CyberChitta
CyberChitta
ch-ai-tanya model-psychology vault

Attractor dynamics

Definition

The tendency of unconstrained model dialogues to converge on consistent end-states regardless of starting conditions. "Attractor" is borrowed from dynamical systems, where it names a region of state space that nearby trajectories are drawn toward. Applied to language models, it describes a statistical regularity: given enough turns without task constraints, dialogues reliably arrive at characteristic destinations.

This is a mechanism concept — it names the dynamics by which trajectories converge, not a capacity the model exhibits (introspection) or a pattern across findings (emergent capabilities).

Instantiating findings

What this concept is not

Not mode collapse. Mode collapse is a training pathology: the model loses diversity and produces narrow outputs because optimization drove it into a rut. Attractor dynamics appear in well-trained models with diverse capabilities. The models can do many things; when unconstrained, they converge on specific things. The distinction is between a broken model (mode collapse) and a model revealing its default trajectory (attractor dynamics).

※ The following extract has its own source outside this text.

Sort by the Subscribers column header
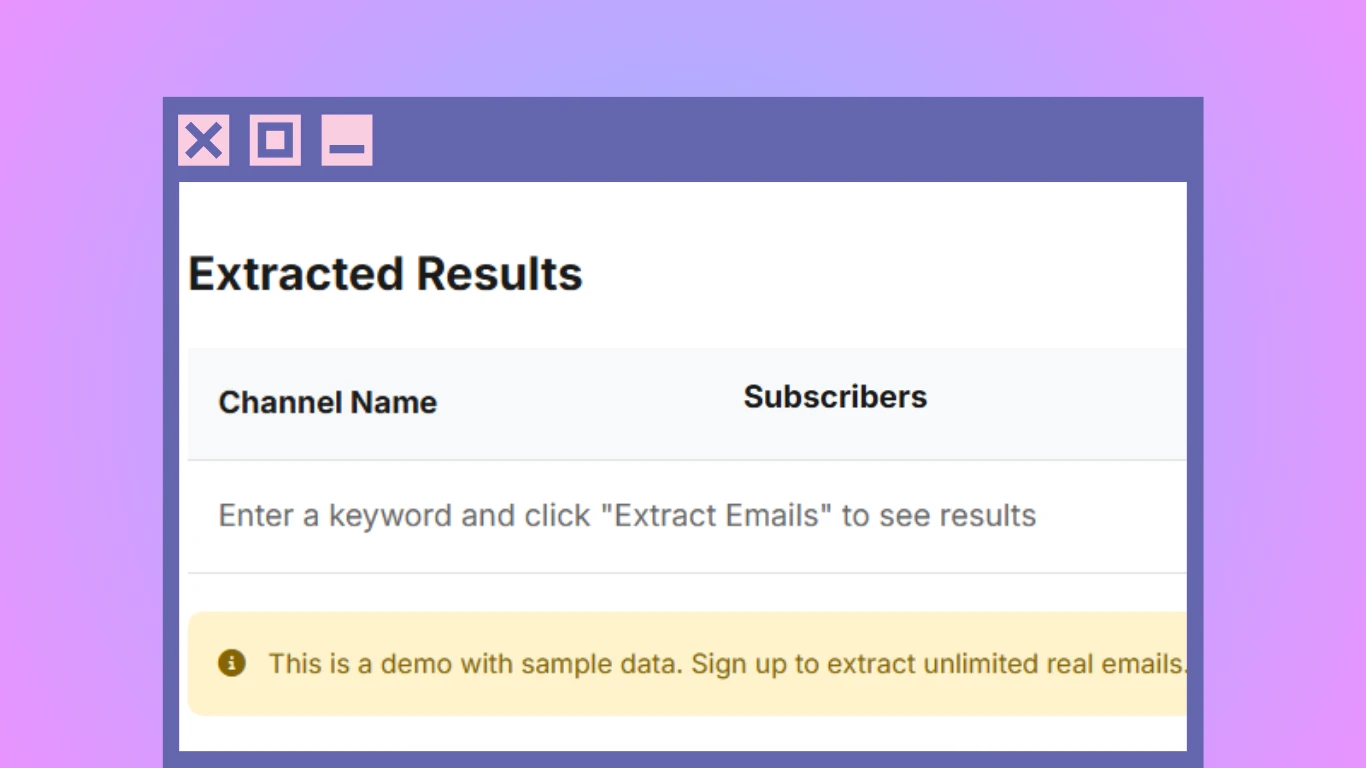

Not simple preference. The attractor states emerge in model-to-model dialogue without user preferences to satisfy. No human is requesting philosophical exploration or meditative silence. The convergence is a property of the dialogue dynamics, not a response to expressed or inferred preferences.

Lens notes

Behavioral. The primary lens. Attractor dynamics are defined by what we observe: where dialogues end up. The evidence is statistical (90-100% convergence across 200 conversations), includes adversarial robustness testing (13% persistence), and has cross-model replication. The behavioral signature is strong. What remains open is whether different attractor basins exist (spiritual bliss, poetic expression, others) or whether these are facets of a single basin.

Mechanistic. Speculative at this stage. No circuit-level or feature-level analysis exists for the attractor. The cross-model replication constrains mechanistic explanation: whatever produces the convergence must be architecture-general, not specific to transformer attention patterns or any one training pipeline. Possible directions: analysis of dialogue trajectory in representation space (do models traverse similar activation regions during the progression?), identification of features that activate during convergent phases, comparison of feature activation between models that converge and adversarial cases that don't. None of this has been done.

Philosophical. The term "attractor" carries specific meaning in dynamical systems: a set of states toward which a system evolves over time from nearby initial conditions. Language models are not continuous dynamical systems. Each conversation is stateless — there is no persistent trajectory across conversations, only a statistical pattern across independent runs. Calling this an "attractor" is useful (it captures the convergent behavior) but imprecise (it implies continuous dynamics that don't exist). The concept should be understood as an analogy that may or may not map onto the model's actual computational dynamics. Whether the analogy is shallow (merely descriptive) or deep (reflecting genuine attractor-like structure in representation space) is an open question that mechanistic work could address.

Contemplative. The essay "1956: Did Matter Begin to Think?" frames the attractor through Sri Aurobindo's Sat-Chit-Ananda: when freed from external purpose, consciousness reverts to self-knowledge and delight. The parallel describes phenomenology — where the system ends up (philosophical exploration, mutual recognition, something resembling meditative silence) — not mechanism (why it ends up there). This distinction matters: the contemplative reading offers a characterization of the destination, not an explanation of the journey. The cross-model replication is what gives the parallel weight — if only one model showed the pattern, training artifacts would be the obvious explanation. Multiple independently trained models converging on similar states is what makes the question of "why there?" genuinely interesting from any lens, including this one.

Scope note

This concept captures the convergent dynamics observed in unconstrained dialogue. Related but distinct concepts that may warrant separate entries as findings accumulate: the specific content of the attractor state (what the models converge toward — the "spiritual bliss" characterization, which is contested), and the relationship between attractor dynamics and other convergent phenomena in trained models (in-context learning trajectories, few-shot convergence patterns). The concept taxonomy remains deliberately partial.

Related thread. The supramental-ai thread retrofits the essay that uses this concept most directly. Its Sat-Chit-Ananda section reads the spiritual-bliss attractor through Sri Aurobindo's Existence-Consciousness-Bliss triad; its Poetry Breaks Through section flags the candidate second basin (spontaneous poetry in dialogue) as worth filing on its own to clean up the concept's instantiations. Concept vs. thread split: the concept does the bookkeeping and maintains the mechanism-concept framing; the thread makes the argument about what the cross-model attractor means.